Law enforcement's recurring nightmare

When a police shooting results in the death of a police officer (or officers), the impact is severe, devastating, and heart-wrenching


Any police chief in the country can inherently understand and empathize with what Limon (Colo.) Police Chief Lynn Yowell, Nassau County (N.Y.) Police Chief Steven Skrynecki, NYPD Chief Raymond Kelly, and Buchanan County (Va.) Sheriff Ray Foster are feeling today. It was only a few weeks ago that St. Petersburg Florida Police Chief Chuck Harmon, Indianapolis Metropolitan Police Chief Paul Ciesielski, and Miami-Dade Police Director James Loftus were going through the heart piercing and recent tragic shooting deaths of their officers.

Within a period of 30 days, Chief Harmon’s department suffered the loss of three officers — Sgt. Tom Baitinger, 48, Officer Jeffrey Yaslowitz, 39, and Officer David Crawford, 46. “The city has been through hell,” St. Petersburg Mayor Bill Foster said in the aftermath of these back to back killings. “It took 30 years to lose an officer in the line of duty and, within 30 days, it’s happened again,” Chief Harmon said.

Many Too Many Gone
Sgt. Baitinger and Officer Yaslowitz, a K-9 and TAC officer, were shot and killed on January 24, 2011 by a wanted suspect who was hiding in an attic.

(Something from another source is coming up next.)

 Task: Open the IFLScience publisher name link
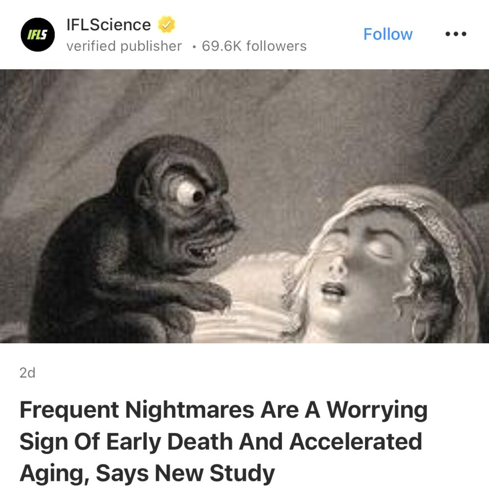click(x=108, y=24)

The suspect led police to believe he was going to surrender but, instead, shot Officer Yaslowitz in the head when he entered the attic and killed his colleague, Sgt. Baitinger, with gun shots that were fired through the attic hitting him below.

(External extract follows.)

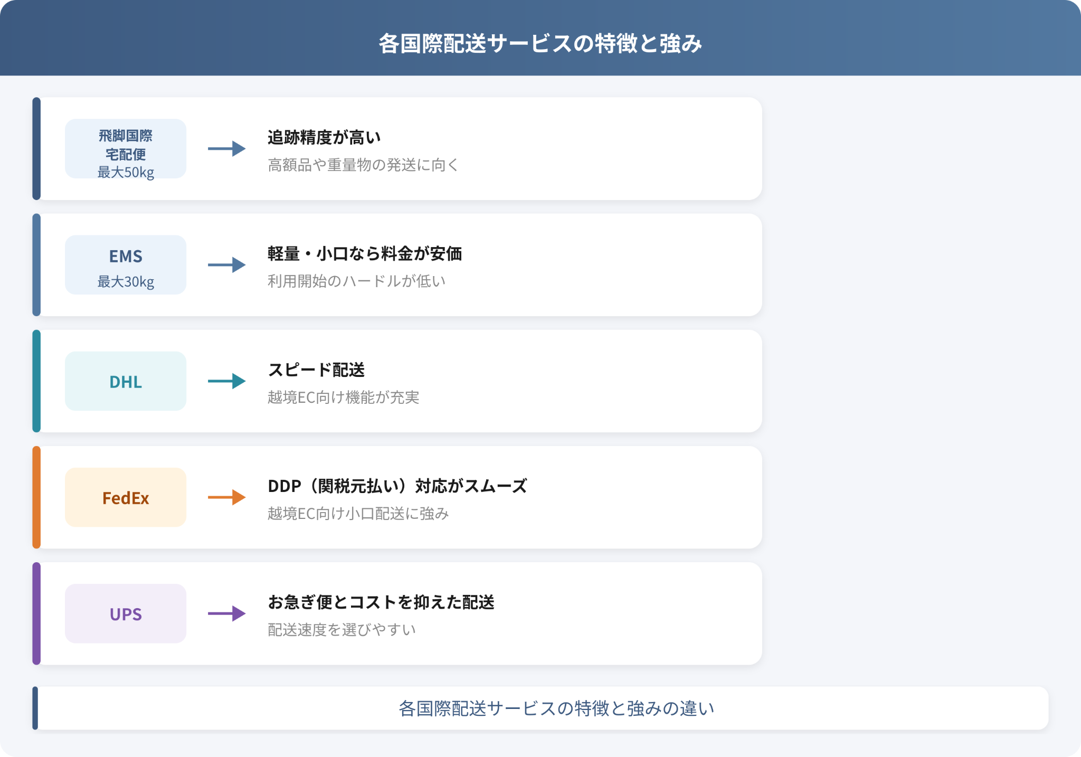This screenshot has height=757, width=1081.
Task: Select the DHL service badge
Action: point(126,381)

Not long thereafter, Officer David Crawford was shot and killed on February 21, 2011 by a 16-year-old suspect, now in custody, when responding to a call for a possible burglary. Crawford was a veteran officer with 25 years on the department and was known to have a knack for dealing with domestic violence cases and helping victims through the criminal justice process. “This killer has taken someone very precious from us. There is a lot of pain,” Chief Harmon said.

In Miami-Dade, Officer Roger Castillo, 41, a 21-year veteran married to a fellow officer and Officer Amanda Haworth, 44, a 23-year veteran, and a single mother, were part of an elite and highly experienced team that worked with the U. S. Marshall’s Service to serve warrants on violent suspects. They were killed on January 20, 2011 while trying to serve an open homicide warrant. Warrant service is notably a very dangerous task despite highly skilled training and years of experience. “The fact of the matter is, our worst nightmare was visited upon us again,” Miami-Dade Police Director James Loftus said.

In Indianapolis, Officer David S. Moore, 29, was a six-year veteran of the department, was killed on January 26, 2011 when he stopped a suspected stolen vehicle. Wearing his bullet proof vest, he was shot four times by the driver of the vehicle in the chest, the thigh, and twice in his face. His mother is a Sergeant on the department, and his father is a retired lieutenant with the department. In the aftermath of his tragic death, the family chose to dedicate a number of his body organs to individuals in need of them. Officer Moore was named “Rookie of the Year” in 2005 and, four years later, received the Medal of Valor for Courage. “David made this city a better place to live,” Indianapolis Metropolitan Police Department Chief Paul Ciesielski said.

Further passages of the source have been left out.